The Bonedust Files
Originally published in Spring 2007 in the Surgeon’s Call
The following article is based on letters discovered at the National Archives in the Quartermaster’s Consolidated Correspondence files (Record Group 92, Entry 225, Box 176):
In June of 1866, an outraged resident of New York City wrote to his Congressman, H. J. Raymond, to report what he called “nothing less than the wholesale desecration of the graves of our dead on the battle fields near Richmond.” Allen Basset said that a large, three-masted schooner was in New York harbor and had just unloaded three hundred tons of crushed horse and mule bones to be ground by local factories into bonedust, presumably for use as fertilizer. According to Mr. Bassett, the schooner’s captain said the ship had a contract to deliver ten such shipments and that the bones were collected from burial sites around the Richmond area. What prompted Mr. Bassett’s ire was his claim that fully 25% of the bones were human, and he had seen at least one human skull exhibiting what he believed to be a saber cut.
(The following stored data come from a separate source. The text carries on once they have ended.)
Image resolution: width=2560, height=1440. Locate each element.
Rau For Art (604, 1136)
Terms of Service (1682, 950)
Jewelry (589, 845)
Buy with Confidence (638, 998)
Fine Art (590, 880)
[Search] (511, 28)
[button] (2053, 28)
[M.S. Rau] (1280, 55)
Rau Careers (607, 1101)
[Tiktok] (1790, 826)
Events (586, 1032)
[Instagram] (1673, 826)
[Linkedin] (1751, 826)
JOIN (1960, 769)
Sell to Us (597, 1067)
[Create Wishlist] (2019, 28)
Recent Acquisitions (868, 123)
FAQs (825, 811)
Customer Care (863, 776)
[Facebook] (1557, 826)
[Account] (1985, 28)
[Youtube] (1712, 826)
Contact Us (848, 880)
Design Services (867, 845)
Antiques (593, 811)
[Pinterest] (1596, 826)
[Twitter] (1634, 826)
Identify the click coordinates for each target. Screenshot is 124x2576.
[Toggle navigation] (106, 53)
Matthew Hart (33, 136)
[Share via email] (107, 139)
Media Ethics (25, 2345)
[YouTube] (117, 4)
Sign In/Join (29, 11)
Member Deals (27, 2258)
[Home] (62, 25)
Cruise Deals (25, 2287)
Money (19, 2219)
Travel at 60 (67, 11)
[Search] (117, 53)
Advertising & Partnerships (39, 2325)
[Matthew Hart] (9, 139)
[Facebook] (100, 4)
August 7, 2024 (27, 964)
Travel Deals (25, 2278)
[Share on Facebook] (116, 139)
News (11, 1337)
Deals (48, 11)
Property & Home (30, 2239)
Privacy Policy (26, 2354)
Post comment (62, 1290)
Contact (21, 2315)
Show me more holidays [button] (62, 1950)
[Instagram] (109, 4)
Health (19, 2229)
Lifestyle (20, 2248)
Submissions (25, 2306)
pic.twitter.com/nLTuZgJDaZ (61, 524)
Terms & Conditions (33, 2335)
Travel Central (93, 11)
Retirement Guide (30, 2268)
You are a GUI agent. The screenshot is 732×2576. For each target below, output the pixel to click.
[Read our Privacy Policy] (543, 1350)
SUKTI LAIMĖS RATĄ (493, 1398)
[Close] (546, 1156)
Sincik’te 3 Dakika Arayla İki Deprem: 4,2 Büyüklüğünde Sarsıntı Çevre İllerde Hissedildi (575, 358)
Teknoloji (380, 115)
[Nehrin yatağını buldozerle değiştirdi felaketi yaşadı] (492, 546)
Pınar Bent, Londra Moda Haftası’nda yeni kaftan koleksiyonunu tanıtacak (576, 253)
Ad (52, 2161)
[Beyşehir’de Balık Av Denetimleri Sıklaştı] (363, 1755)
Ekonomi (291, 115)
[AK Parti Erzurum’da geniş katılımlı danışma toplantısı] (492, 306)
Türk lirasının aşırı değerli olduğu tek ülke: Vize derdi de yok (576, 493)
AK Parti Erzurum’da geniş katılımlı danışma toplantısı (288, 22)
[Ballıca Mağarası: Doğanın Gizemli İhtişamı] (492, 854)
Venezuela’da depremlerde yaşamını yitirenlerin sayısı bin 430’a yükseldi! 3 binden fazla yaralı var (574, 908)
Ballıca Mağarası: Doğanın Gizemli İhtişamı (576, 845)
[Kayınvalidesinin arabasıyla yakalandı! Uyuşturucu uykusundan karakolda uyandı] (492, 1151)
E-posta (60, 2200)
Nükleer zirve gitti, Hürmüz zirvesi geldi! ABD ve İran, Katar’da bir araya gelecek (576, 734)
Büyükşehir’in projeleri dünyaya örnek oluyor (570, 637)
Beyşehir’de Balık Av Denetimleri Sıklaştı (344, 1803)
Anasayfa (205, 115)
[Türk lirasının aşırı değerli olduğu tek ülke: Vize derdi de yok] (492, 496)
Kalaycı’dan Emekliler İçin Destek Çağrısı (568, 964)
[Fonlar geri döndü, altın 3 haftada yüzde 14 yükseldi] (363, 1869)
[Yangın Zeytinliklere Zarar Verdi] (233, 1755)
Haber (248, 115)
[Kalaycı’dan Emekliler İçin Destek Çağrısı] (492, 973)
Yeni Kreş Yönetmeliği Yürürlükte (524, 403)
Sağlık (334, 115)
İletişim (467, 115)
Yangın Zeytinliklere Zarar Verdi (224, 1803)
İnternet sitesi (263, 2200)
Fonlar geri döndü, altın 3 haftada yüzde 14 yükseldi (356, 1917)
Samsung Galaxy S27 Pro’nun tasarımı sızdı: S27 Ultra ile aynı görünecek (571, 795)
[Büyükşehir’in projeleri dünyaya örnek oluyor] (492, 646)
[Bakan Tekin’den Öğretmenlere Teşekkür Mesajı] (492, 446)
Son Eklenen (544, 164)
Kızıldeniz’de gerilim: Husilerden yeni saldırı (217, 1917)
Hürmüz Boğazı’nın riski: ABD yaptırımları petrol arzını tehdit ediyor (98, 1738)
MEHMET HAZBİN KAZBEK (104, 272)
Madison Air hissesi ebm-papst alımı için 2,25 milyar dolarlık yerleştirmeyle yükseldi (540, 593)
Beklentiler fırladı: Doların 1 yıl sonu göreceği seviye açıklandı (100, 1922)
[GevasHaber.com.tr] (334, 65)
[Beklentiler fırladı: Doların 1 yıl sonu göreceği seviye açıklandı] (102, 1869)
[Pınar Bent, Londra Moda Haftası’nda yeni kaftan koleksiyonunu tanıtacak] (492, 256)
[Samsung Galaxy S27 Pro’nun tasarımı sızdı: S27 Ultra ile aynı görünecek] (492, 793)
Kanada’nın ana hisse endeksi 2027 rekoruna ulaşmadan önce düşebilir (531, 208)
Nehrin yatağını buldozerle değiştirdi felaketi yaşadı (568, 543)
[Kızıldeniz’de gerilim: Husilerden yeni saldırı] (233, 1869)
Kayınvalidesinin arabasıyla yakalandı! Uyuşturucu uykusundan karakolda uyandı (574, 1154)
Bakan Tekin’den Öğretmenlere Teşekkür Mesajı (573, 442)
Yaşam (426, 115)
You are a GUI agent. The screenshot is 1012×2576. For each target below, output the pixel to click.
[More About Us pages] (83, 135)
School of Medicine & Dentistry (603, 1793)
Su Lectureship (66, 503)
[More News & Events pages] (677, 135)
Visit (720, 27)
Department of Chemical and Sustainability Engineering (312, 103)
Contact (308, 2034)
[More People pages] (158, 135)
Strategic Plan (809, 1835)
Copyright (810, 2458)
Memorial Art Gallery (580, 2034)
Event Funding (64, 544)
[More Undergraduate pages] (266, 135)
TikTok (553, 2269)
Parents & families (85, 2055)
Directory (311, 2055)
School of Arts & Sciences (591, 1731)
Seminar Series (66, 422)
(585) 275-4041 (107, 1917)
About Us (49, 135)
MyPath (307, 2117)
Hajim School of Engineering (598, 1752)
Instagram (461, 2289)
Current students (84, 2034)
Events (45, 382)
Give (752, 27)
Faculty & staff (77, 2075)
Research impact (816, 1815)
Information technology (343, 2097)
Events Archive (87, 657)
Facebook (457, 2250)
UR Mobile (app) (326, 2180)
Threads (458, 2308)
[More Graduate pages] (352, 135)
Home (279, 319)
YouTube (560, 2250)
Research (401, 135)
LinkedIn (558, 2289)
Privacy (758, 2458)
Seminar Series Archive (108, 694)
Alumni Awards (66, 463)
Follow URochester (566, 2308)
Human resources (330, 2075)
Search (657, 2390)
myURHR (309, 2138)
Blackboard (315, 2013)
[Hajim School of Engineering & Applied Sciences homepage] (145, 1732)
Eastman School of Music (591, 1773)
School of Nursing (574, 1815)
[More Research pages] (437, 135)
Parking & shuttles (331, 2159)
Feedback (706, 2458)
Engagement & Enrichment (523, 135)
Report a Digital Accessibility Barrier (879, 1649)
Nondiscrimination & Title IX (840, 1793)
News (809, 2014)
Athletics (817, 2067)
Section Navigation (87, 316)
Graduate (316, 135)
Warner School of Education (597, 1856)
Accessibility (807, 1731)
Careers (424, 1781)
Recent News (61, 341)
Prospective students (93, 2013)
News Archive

While he recognized that he could not tell what he called “rebel” from “patriot” bones, he called on his Congressman’s consideration for humanity to take some action.
Congressman Raymond forwarded Mr. Bassett’s letter to Secretary of War Edwin Stanton. One of Stanton’s assistants transmitted it to General Montgomery C. Meigs, the Army’s Quartermaster General, for investigation. General Meigs in turn sent the letter to General Alfred H. Terry, commanding the area about Richmond. The Secretary’s office also asked General Stewart Van Vliet, the Quartermaster in New York, to investigate from his end.
In August, General Terry responded that while there was traffic in bones from his area, it did not amount to anything like the volume Mr. Bassett reported and that for the preceding three months the bones from Richmond had been shipped to Baltimore. He offered no comment on the allegation that human bones were being disinterred along with animal bones. This brief report went back up the chain of command. General Meigs somewhat enigmatically wrote the Secretary of War that no such trade to New York from the Richmond area could be identified and that he was sure that now General Terry was aware of the situation he would not allow a repetition. General Meigs emphasized that the officers of his department were engaged in bringing the remains of all loyal soldiers into the National Cemeteries, and certainly would not approve anything that would be contrary to that effort. He further stated that no response had yet been received from General Van Vliet in New York. Presumably Meigs’ report found its way to the Hon. Raymond and Mr. Bassett, but no records have been found.
How common was this practice? We simply do not know. Considering the hundreds of thousands of animals who died in service, there certainly were ample opportunities for entrepreneurs. The Army, however, seemed disinclined to permit the practice. On August 5, 1865, nearly a full year prior to Mr. Bassett’s letter, a Captain C. Baker offered to pay the United States $1,000 for the privilege of disinterring animal bones in and around Washington, DC and Arlington, VA. The War Department disapproved without comment. In October 1865, one Jacob Groat made a proposal to remove bones in Virginia. General Meigs declined, stating that the animals died in service and deserved to rest in peace. There was also some concern that the owners of the burial sites might make claims against the government if digging was approved. A similar exchange of correspondence occurred in November with Thomas R. Wilson & Co., prompting General Meigs to again refuse permission to “disturb victims of Rebellion.”
This leaves open numerous issues. Why would the War Department refuse to allow the disturbance of animal graves in 1865, but within the year had perhaps approved a large operation being carried on between Richmond and New York? Where did these bones actually come from? Who profited from this alleged disturbance for the honored dead? Did General Van Vliet discover and report on any of these questions? Perhaps the answers, as the correspondence and reports cited above, await fortuitous discovery in some corner of the National Archives.